### Data

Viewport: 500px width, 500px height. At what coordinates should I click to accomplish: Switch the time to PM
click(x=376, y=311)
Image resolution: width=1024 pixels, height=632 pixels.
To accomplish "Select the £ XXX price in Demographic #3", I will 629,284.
...
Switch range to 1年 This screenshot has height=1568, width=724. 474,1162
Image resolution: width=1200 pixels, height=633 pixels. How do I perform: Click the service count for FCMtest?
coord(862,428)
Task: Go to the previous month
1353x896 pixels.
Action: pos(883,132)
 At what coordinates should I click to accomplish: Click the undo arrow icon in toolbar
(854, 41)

### Task objective
Of the lines above, extract only those from the line with "Switch range to" to the line with "Task: Go to the previous month", both included, exactly as written.

### Written solution
Switch range to 1年 This screenshot has height=1568, width=724. 474,1162
Image resolution: width=1200 pixels, height=633 pixels. How do I perform: Click the service count for FCMtest?
coord(862,428)
Task: Go to the previous month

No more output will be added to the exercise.